According to a paper published last May in Circulation, the journal of the American Heart Association, the team found more cases of second heart attacks and strokes among the NSAID users — except for those taking naproxen (Aleve) after as little as a week. Researchers reported last year that NSAIDs raised the general risk for heart attacks even in apparently healthy people.
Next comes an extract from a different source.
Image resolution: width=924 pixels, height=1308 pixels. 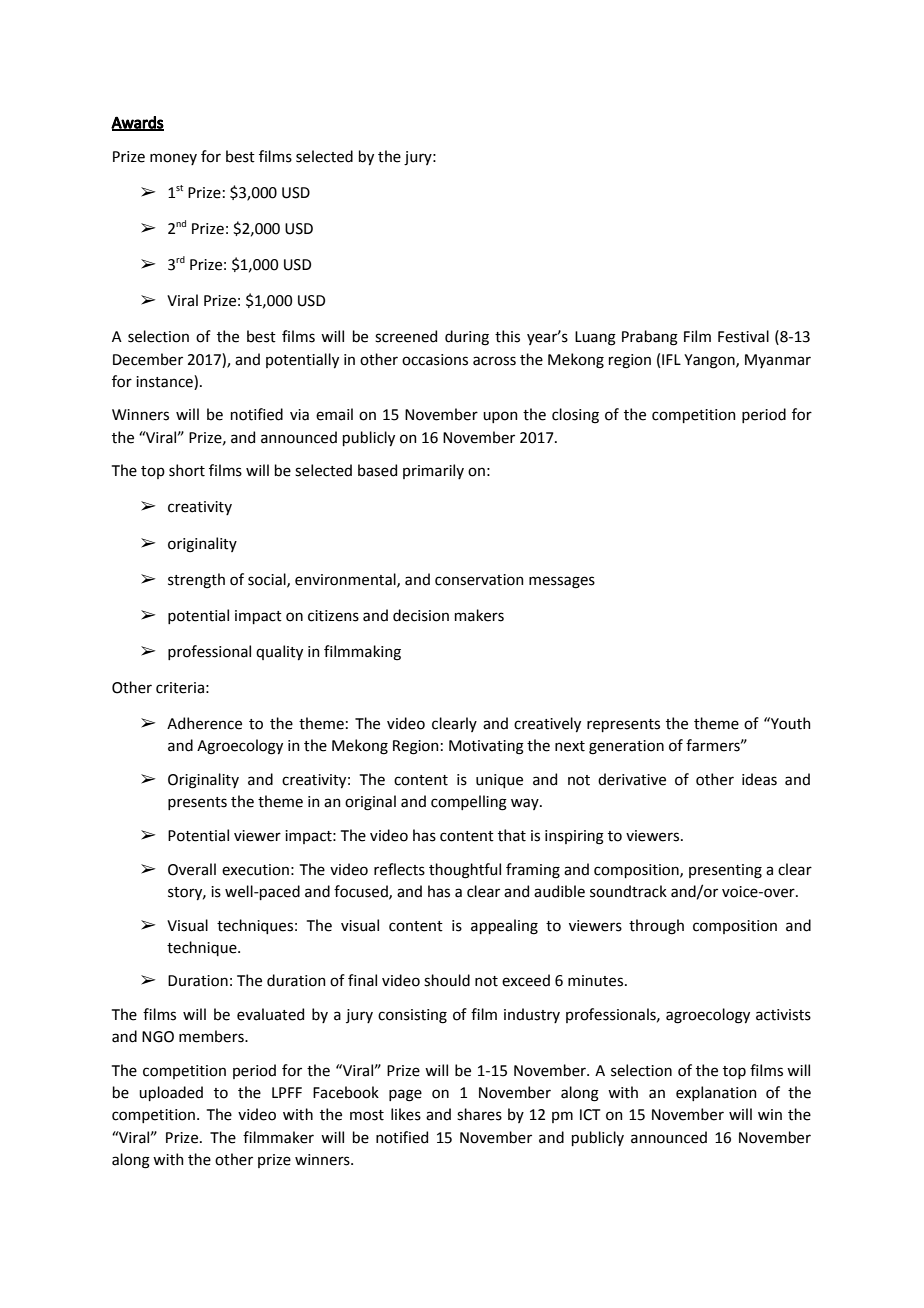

The painkillers have also been linked with stomach bleeding and kidney failure.

Although many doctors endorse the short-term use of the common painkillers when there are no other pain-relief alternatives, the study authors decided there is no safe amount of time to take NSAIDs, according to Olsen.

In July, American and other Danish researchers reported in the British Medical Journal that new NSAID users faced an increased risk of a dangerous heart rhythm called atrial fibrillation. The risk was higher among older patients, those using celecoxib (Celebrex) and people with chronic kidney problems.

At the University of Florida College of Medicine, doctors who studied the records of older patients enrolled in a trial of competing blood pressure drugs found that longtime regular NSAID users faced a nearly 50 percent higher chance of death, heart attack or stroke.